7 Mei 2016

Episode Ratih 3

Ratih tak kan mampu melukai hati suaminya. Sudah sepuluh tahun mereka berumah tangga. Segala keluh kesah sudah pernah terlontar. Susah, senang dilalui bersama. Segala masalah Ratih pasti diketahui Amir. Begitupun sebaliknya. Mereka selalu terbuka atas masalah yang ada. Nyaris tidak ada yang disembunyikan.


"Kamu sekarang adalah tanggunganku, Ma.... Janganlah ada yang kau sembunyikan padaku. Segala masalahmu adalah masalahku juga."
Ratih teringat pada perkataan Amir saat suatu ketika Ratih menangis di kamar karena suatu persoalan yang kurang mengenakkan hatinya. Ratih waktu itu memiliki masalah dengan Kepala Bidangnya di kantor hingga terbawa ke rumah.

"Aku ingin kamu selalu bahagia di sini. Berjanjilah jangan ada air mata lagi." Ratih hanya mampu mengangguk saat itu. Suaminya tahu kegusaran hatinya terhadap masalah yang sedang dihadapinya di kantor.

Sejak itu saat Ratih tak kuasa untuk tidak menangis, dia akan menumpahkan tangisannya di perjalanannya dari rumah hingga kantor atau saat tak ada orang lain di rumahnya. Seperti saat ini. Ratih menumpahkan kegundahan hatinya kepada hujan.

"Tuhan, aku tahu Kau menginginkan ini terjadi padaku.

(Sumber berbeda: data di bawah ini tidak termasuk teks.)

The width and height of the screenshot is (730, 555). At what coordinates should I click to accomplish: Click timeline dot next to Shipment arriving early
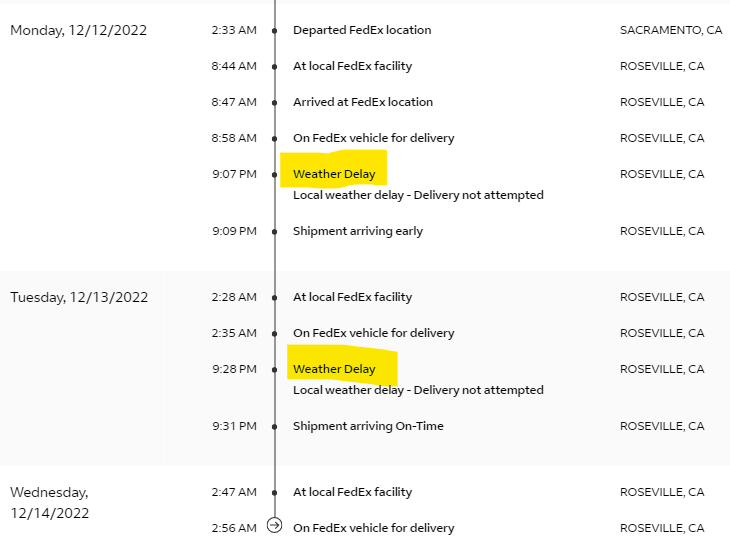[x=275, y=232]
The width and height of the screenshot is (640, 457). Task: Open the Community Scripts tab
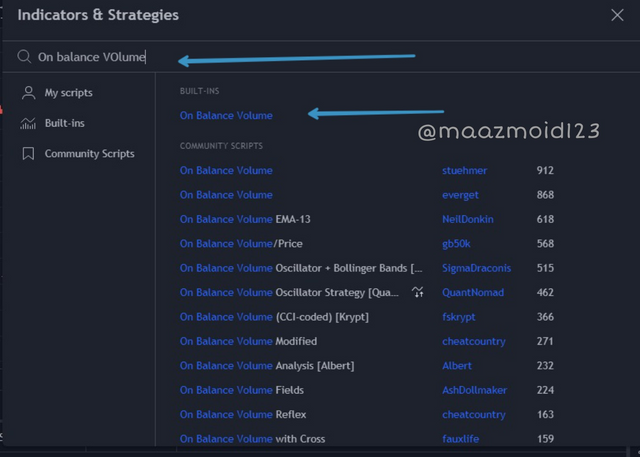89,154
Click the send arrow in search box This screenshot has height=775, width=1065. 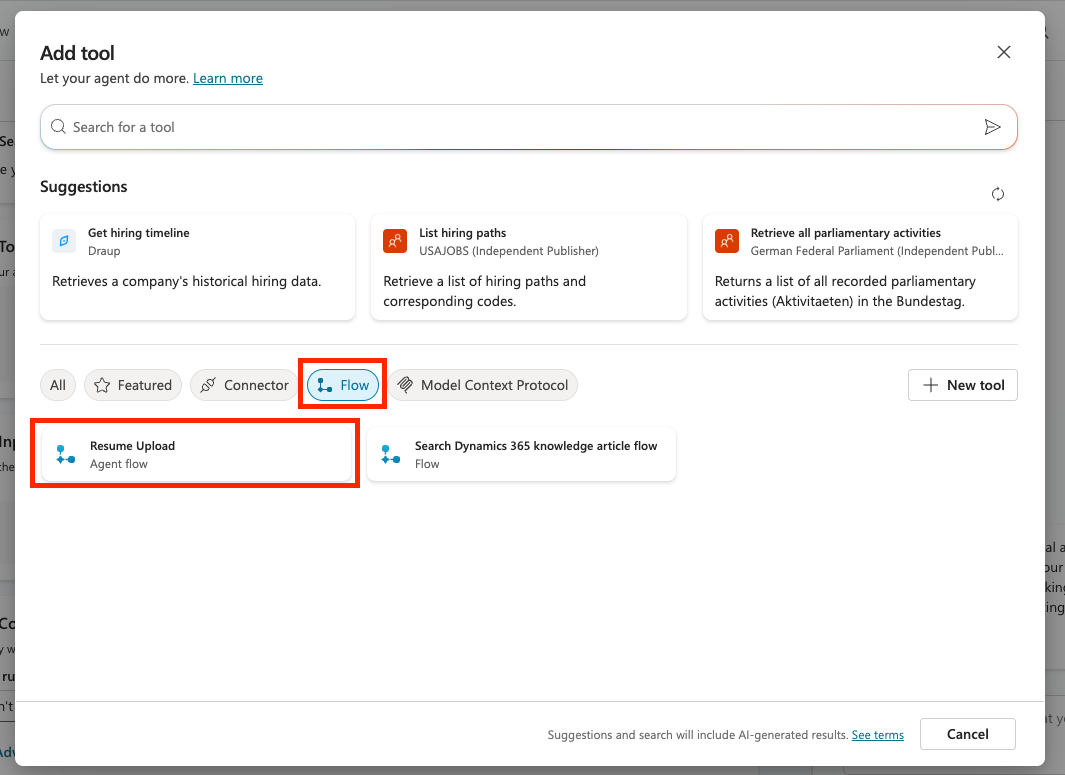[x=992, y=127]
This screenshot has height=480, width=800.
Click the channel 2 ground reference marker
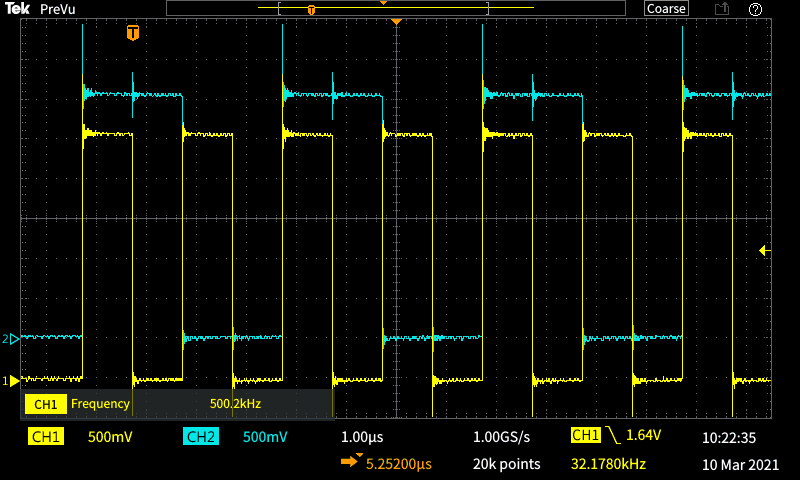pyautogui.click(x=12, y=339)
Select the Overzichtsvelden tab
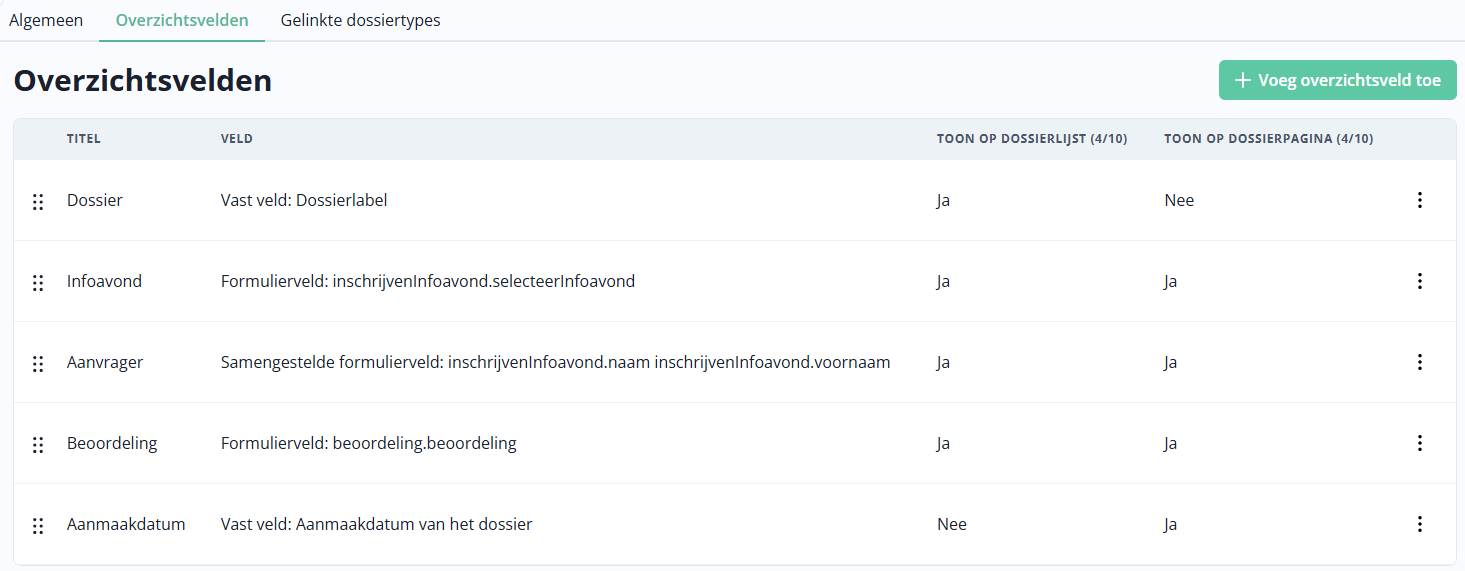The width and height of the screenshot is (1465, 571). (182, 20)
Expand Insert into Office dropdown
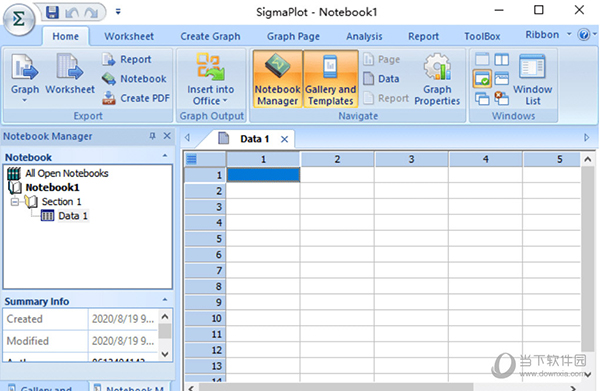The width and height of the screenshot is (600, 391). (210, 79)
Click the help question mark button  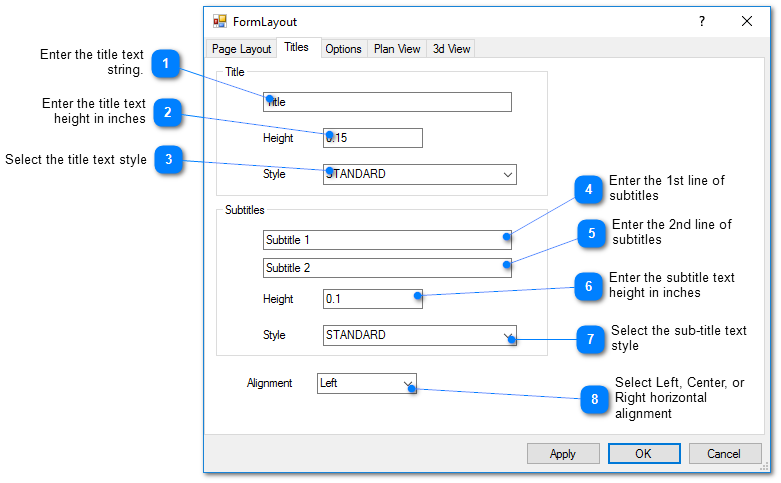pos(701,21)
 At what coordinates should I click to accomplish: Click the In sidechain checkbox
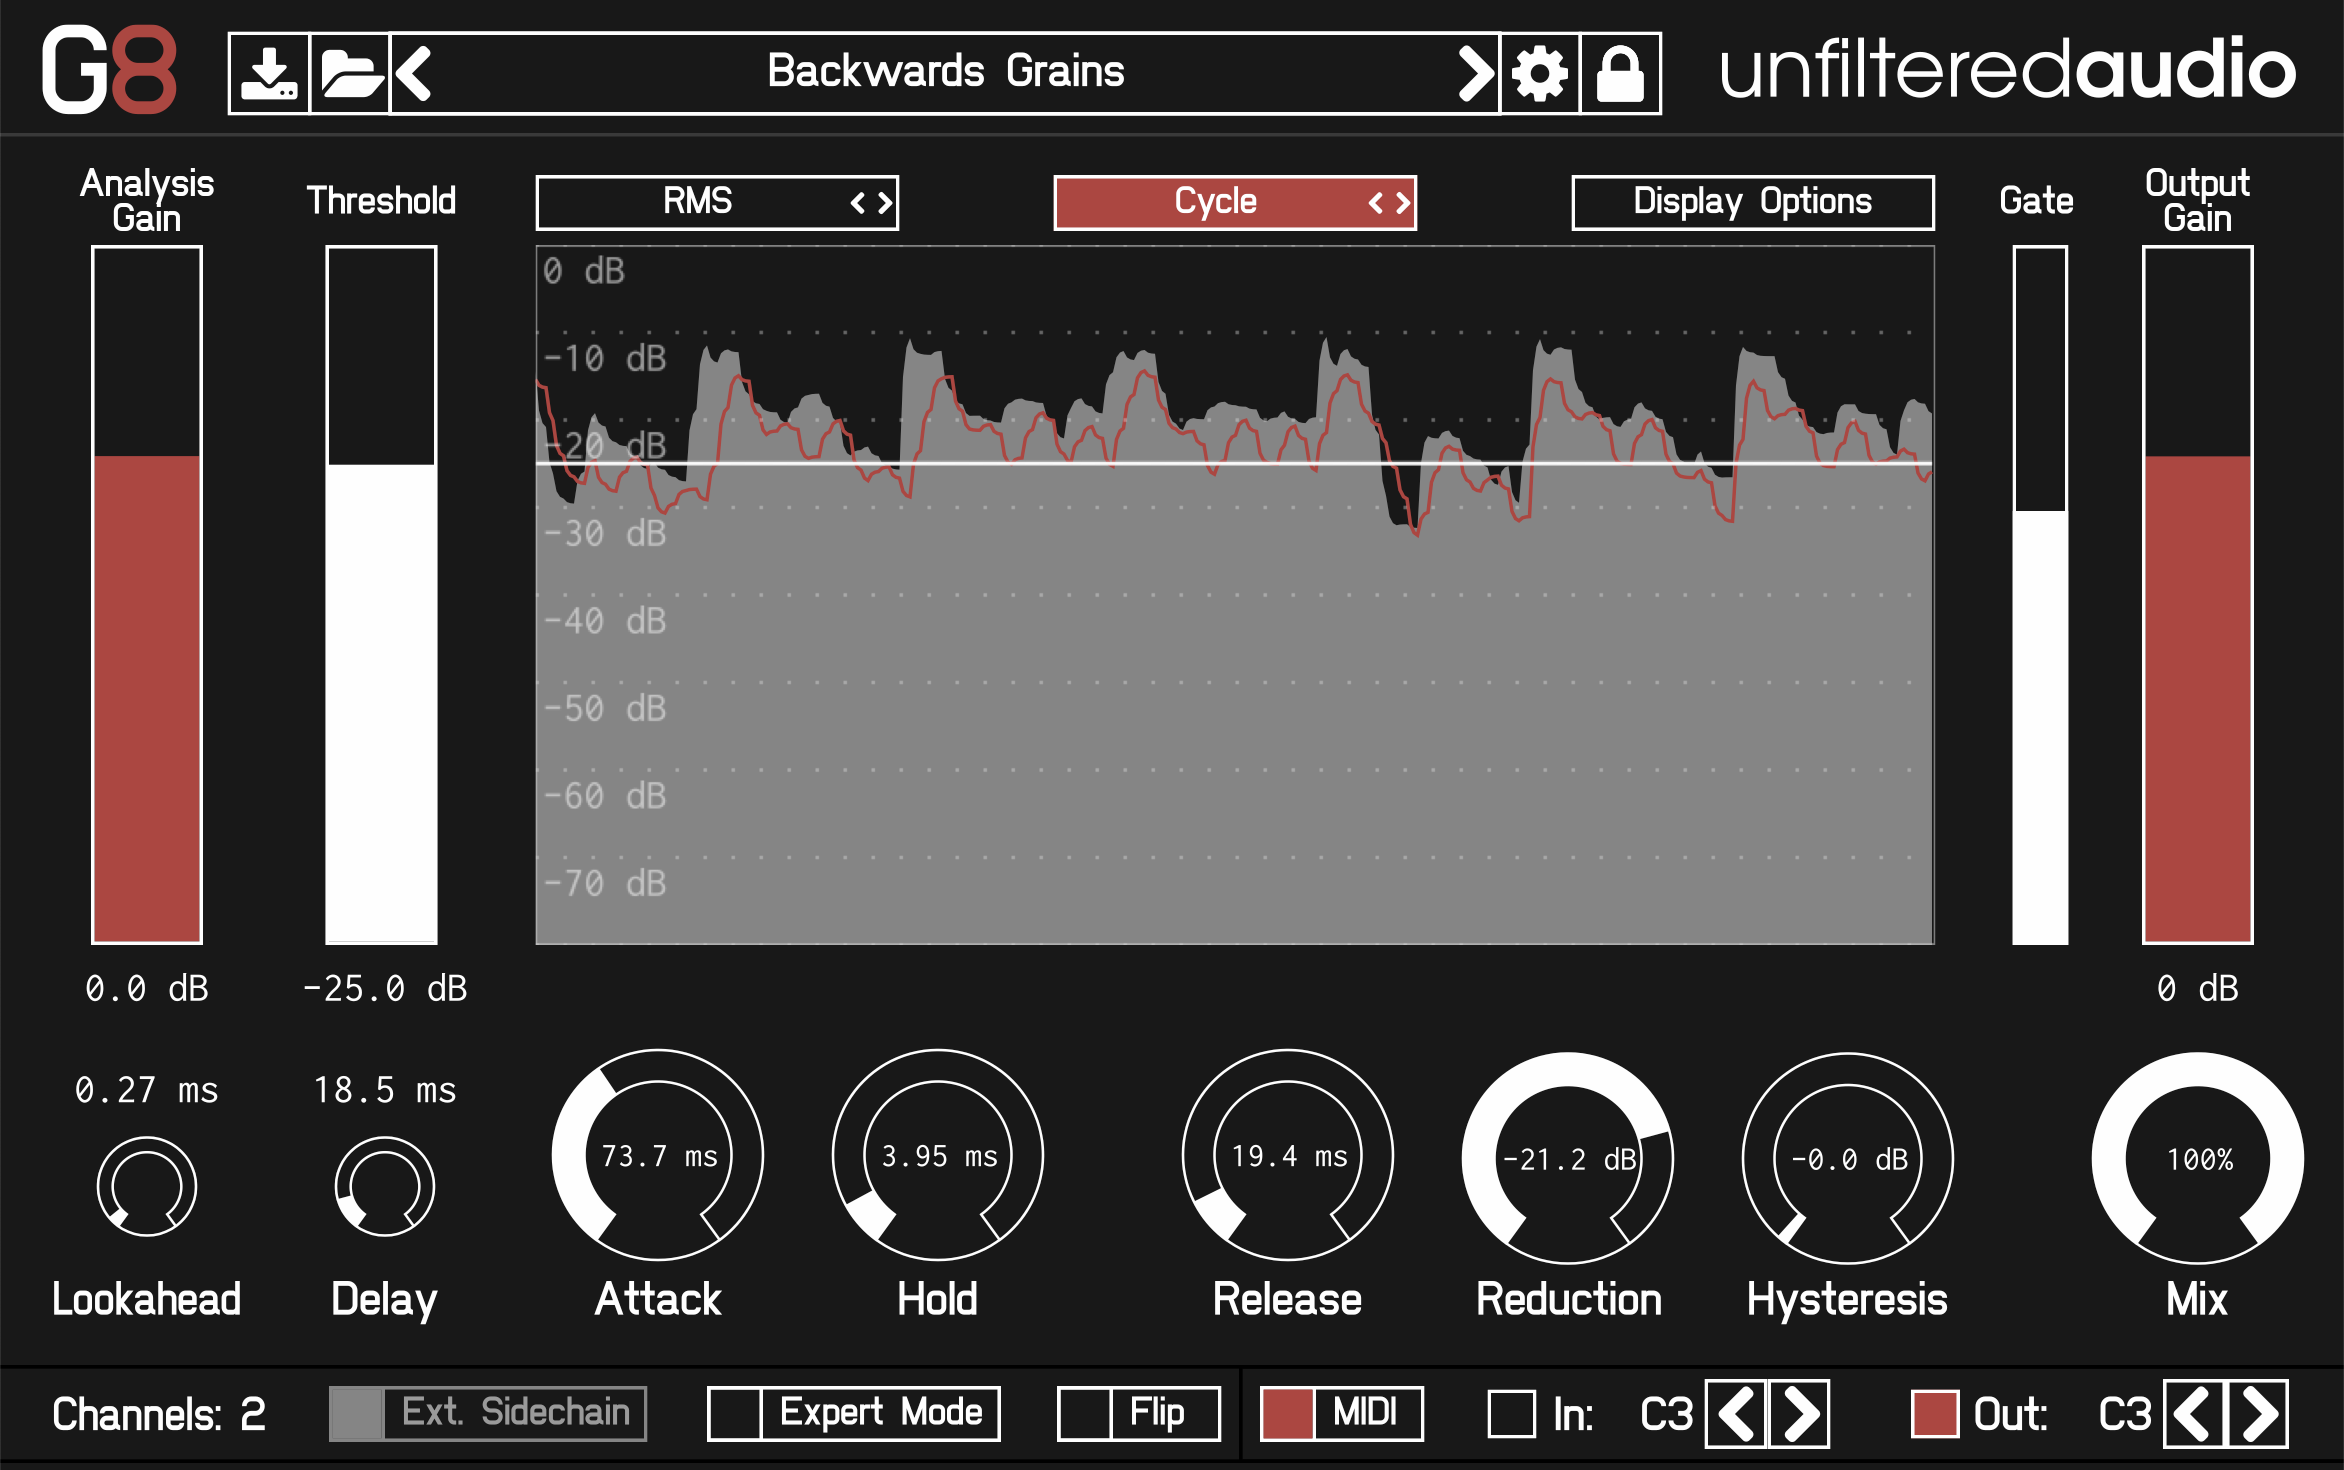(x=1512, y=1413)
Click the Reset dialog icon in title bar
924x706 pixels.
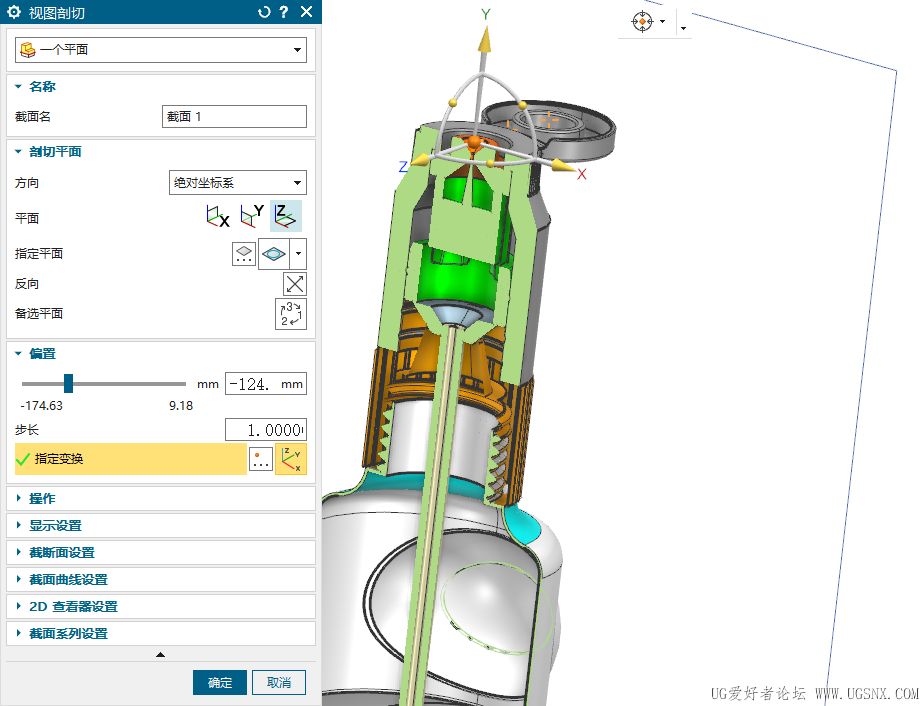click(x=264, y=12)
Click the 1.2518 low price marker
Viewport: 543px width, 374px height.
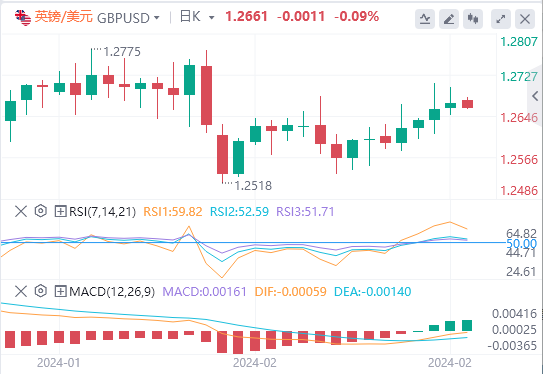pos(253,186)
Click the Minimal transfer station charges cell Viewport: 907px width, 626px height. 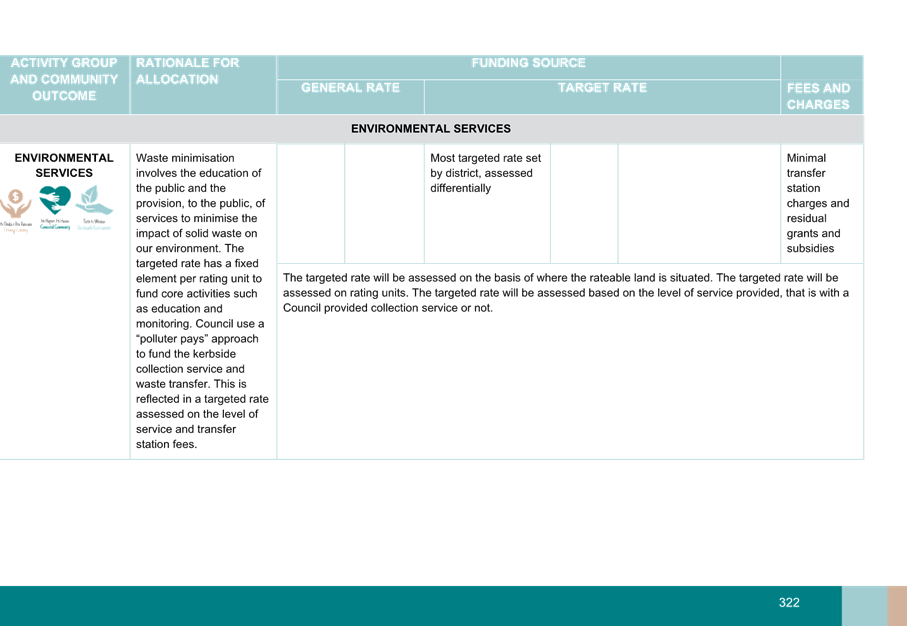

Tapi aku tak menginginkan kehamilan ini Tuhan..." disela isak tangisnya yang tertahan Ratih mengeluhkan kehamilan yang tak pernah diinginkannya. Suaminya tidak pernah tahu akan hal ini. Ratih tak dapat merusak kebahagiaan dan harapan Amir. Di depan suaminya Ratih selalu bersikap sebahagia mungkin. Namun saat sendiri seperti ini, Ratih sering kali mengeluh atas kehamilannya.

Ratih selalu membayangkan kerepotan yang akan dipikulnya beberapa bulan ke depan. Kerepotannya mengurus Hilda dan Hasnah kedua anaknya belum lagi hilang dari ingatan. Belum lagi saat harus berhadapan dengan ibu mertuanya saat menitipkan anak-anaknya.

"Jangan lama-lama kalau pergi, Aku juga mau pergi sebentar lagi." Ibu mertua Ratih selalu mengatakan hal ini dengan nada yang kurang enak di telinganya, saat menitipkan Hilda maupun Hasnah.

"Tuhan,...bukan aku menolak amanah yang Kau berikan kepadaku. Mungkin aku hanya belum siap untuk segala kerepotan nantinya."

Sebuah motor biru nampak dari kejauhan. Ada suami dan kedua anaknya di atasnya. Ratih pun segera mengusap air matanya. Buru-buru membasuh muka dan mengelapnya dengan handuk.